Calls for breaking up monopolies — especially Amazon, Facebook, and Google — have largely focused on proving that past acquisitions of companies like Whole Foods, Instagram, and YouTube were anti-competitive. But scholars have paid insufficient attention to another major obstacle that also explains why the government in recent decades has not broken up a single large company. After establishing that an anti-competitive merger or other act has occurred, there is great skepticism of breakups as a remedy. Judges, scholars, and regulators see a breakup as extreme, frequently comparing the remedy to trying to “unscramble eggs.” They doubt the government’s competence in executing such a difficult task, pointing to decision-making flaws dating back to the breakups of Standard Oil in 1911 and AT&T in 1984. Even many scholars calling for more vigorous antitrust enforcement recommend alternative remedies. This Article asserts that the pervasive hesitancy about administering breakups renders antitrust impotent in the face of monopolies — too often a statutory right without a remedy.
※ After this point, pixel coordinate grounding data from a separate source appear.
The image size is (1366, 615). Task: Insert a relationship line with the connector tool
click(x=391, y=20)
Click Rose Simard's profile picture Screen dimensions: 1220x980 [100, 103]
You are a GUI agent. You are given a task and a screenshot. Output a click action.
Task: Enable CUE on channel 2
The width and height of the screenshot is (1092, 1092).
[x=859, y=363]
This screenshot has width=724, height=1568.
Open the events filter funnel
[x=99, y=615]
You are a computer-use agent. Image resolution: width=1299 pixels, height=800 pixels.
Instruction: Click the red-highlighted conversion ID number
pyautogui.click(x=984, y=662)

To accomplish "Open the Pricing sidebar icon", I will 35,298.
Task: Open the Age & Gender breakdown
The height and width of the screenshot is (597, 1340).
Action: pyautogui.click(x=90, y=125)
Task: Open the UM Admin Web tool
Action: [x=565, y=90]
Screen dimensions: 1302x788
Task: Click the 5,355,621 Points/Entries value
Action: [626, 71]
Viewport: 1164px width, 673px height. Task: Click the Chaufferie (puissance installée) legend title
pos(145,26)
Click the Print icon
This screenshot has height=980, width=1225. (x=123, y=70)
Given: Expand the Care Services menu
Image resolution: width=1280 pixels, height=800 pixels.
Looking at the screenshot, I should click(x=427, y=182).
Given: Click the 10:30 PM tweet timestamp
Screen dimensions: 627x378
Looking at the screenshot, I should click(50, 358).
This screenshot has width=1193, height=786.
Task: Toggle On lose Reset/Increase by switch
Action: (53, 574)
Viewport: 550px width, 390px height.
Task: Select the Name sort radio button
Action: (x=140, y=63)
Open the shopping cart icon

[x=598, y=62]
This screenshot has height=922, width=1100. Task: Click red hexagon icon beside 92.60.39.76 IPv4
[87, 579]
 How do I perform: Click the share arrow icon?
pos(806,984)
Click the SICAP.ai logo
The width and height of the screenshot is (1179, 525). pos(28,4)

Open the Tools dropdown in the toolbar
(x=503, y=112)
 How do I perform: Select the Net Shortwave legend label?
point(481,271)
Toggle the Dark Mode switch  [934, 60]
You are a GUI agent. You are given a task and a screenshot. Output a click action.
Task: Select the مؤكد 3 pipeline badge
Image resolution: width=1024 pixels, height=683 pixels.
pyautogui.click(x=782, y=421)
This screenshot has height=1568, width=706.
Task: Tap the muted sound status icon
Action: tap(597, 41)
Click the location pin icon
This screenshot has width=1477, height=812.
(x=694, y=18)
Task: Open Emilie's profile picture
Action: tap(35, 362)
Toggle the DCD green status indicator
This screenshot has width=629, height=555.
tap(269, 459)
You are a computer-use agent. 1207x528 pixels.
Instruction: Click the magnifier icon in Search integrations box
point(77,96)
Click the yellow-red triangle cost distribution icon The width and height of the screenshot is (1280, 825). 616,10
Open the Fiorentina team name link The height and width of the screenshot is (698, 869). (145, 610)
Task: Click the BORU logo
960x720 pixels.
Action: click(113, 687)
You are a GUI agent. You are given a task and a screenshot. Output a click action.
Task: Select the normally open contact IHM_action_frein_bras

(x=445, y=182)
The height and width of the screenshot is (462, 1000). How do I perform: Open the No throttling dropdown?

More importantly, the Article challenges the perception of breakups as unadministrable. The intellectual foundations for the anti-breakup stance are weak, relying on outdated, anecdotal evidence. Moreover, antitrust needs a methodological shift toward paying greater attention to the breakup insights yielded by other disciplines. In particular, business scholars have studied how the world’s leading companies regularly break themselves up voluntarily. Additionally, administrative law scholarship has observed a broader evolution toward collaborative regulation that shows how the much-maligned historical approaches to antitrust remedies could be greatly improved by relying more on the business sector in designing and implementing breakups. In other words, insights from outside of antitrust address many critiques of breakups and show how that remedy is far from radical and messy. Antitrust observers should thus abandon the worldview that compares breaking up prior companies to unscrambling eggs. Or at a minimum they should recognize that scrambled eggs, once cooked, are regularly divided into smaller portions. A greater willingness to do the same to monopolies in the post-merger context and beyond would bring regulators more in line with the business sector, which sees divestitures as a routine part of effective governance.
为分手辩护:实施“激进”补救措施
打破垄断的呼声——尤其是亚马逊、Facebook和谷歌——主要集中在证明过去对全食超市、Instagram和YouTube等公司的收购是反竞争的。但学者们对另一个主要障碍的关注不够,这个障碍也解释了为什么政府近几十年来没有分拆过任何一家大公司。在确定反竞争合并或其他行为已经发生后,人们对分拆作为一种补救措施持极大的怀疑态度。法官、学者和监管机构认为分拆是极端的做法,经常将这种补救措施比作试图“整理鸡蛋”。他们怀疑政府执行如此艰巨任务的能力,指出1911年标准石油公司(Standard Oil)和1984年美国电话电报公司(AT&T)破产时的决策缺陷。甚至许多呼吁加强反垄断执法的学者也建议采取其他补救措施。这篇文章断言,对管理拆分的普遍犹豫使得反垄断在面对垄断时无能为力——垄断往往是一种没有补救措施的法定权利。更重要的是,这篇文章挑战了分手不可管理的观念。反对分手立场的理论基础很薄弱,依赖于过时的轶事证据。此外,反垄断需要方法论上的转变,更多地关注其他学科产生的分拆见解。特别是,商业学者们研究了世界领先企业是如何定期自愿分拆的。此外,行政法学者已经观察到一种更广泛的向合作监管的演变,这表明,通过更多地依赖商业部门来设计和实施拆分,可以极大地改善备受诟病的反垄断补救方法。换句话说,来自反垄断之外的见解解决了许多对拆分的批评,并表明这种补救措施远非激进和混乱。因此,反垄断观察员应该放弃将拆分之前的公司比作拆鸡蛋的世界观。或者至少他们应该认识到炒鸡蛋一旦煮熟,通常会被分成更小的部分。在合并后及以后的环境中,对垄断企业采取同样措施的更大意愿,将使监管机构与商业部门更加一致,后者将资产剥离视为有效治理的常规组成部分。
本文章由计算机程序翻译,如有差异,请以英文原文为准。